In the passage on the album Victor, where was the album recorded?

▸ PASSAGE GIVEN
※

Studio album by Alex Lifeson (as Victor)
- Released: January 9, 1996
- Recorded: October 1994 – July 1995
- Studio: Lerxst Sound
- Genre: Hard rock, alternative metal
- Length: 50:24
- Label: Anthem Records (Canada); Atlantic (outside Canada);
- Producer: Alex Lifeson

= Victor (Alex Lifeson album) =

Victor is the debut solo album by Rush guitarist Alex Lifeson under the pseudonym "Victor", released in January 1996 on Anthem Records. The album was recorded at Lerxst Sound (Lifeson's home studio) from October 1994 through July 1995.

The album reached number 99 on the Billboard 200 in 1996 and received a 1997 Juno Award nomination for Best New Group.

※

▸ INFORMATION PROVIDED
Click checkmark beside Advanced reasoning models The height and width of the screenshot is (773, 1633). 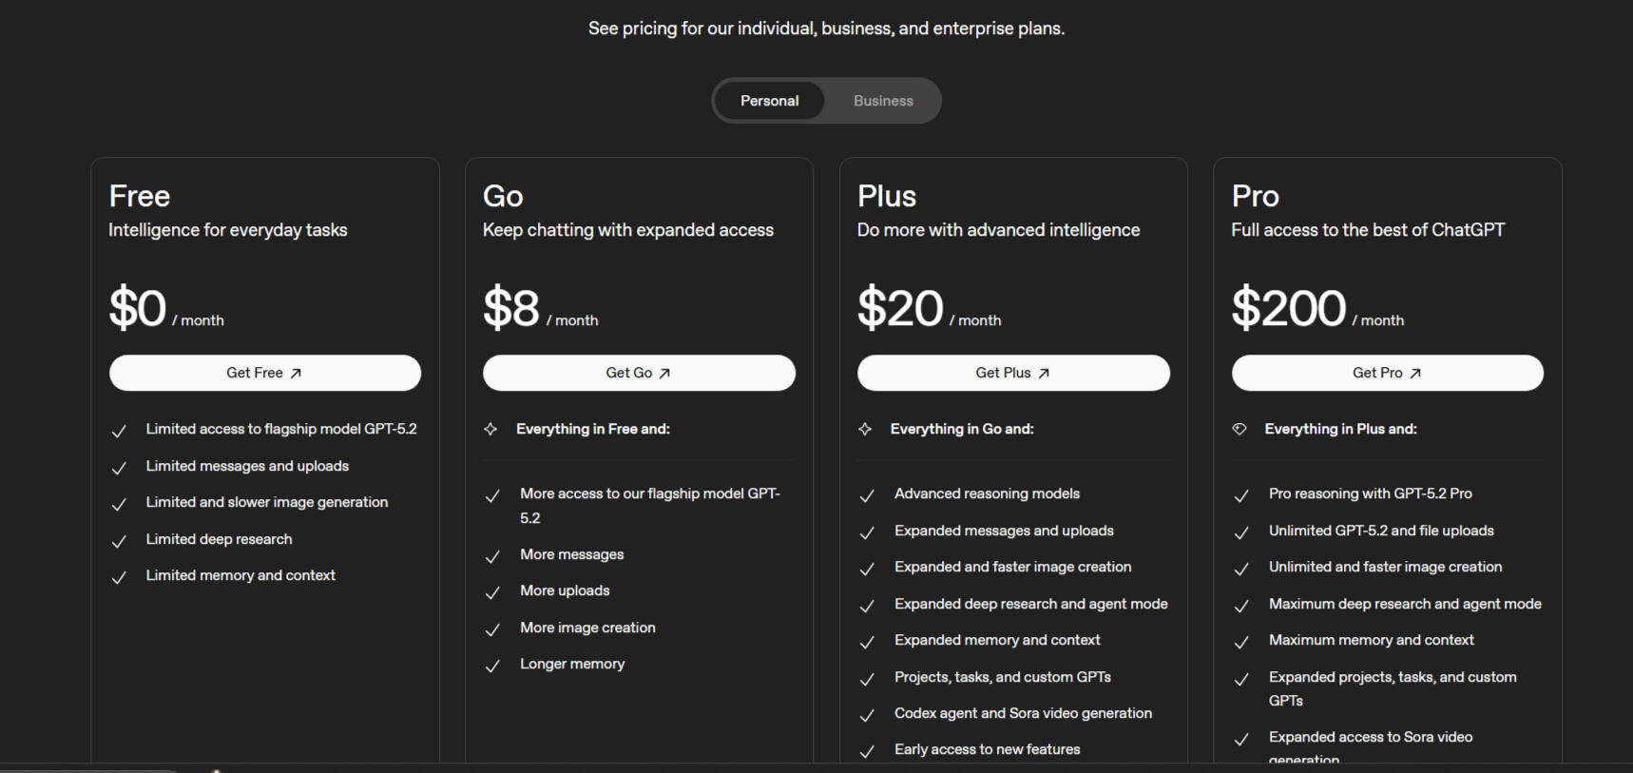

※

▸ OUTPUT BELOW
At Lerxst Sound, Alex Lifeson's home studio.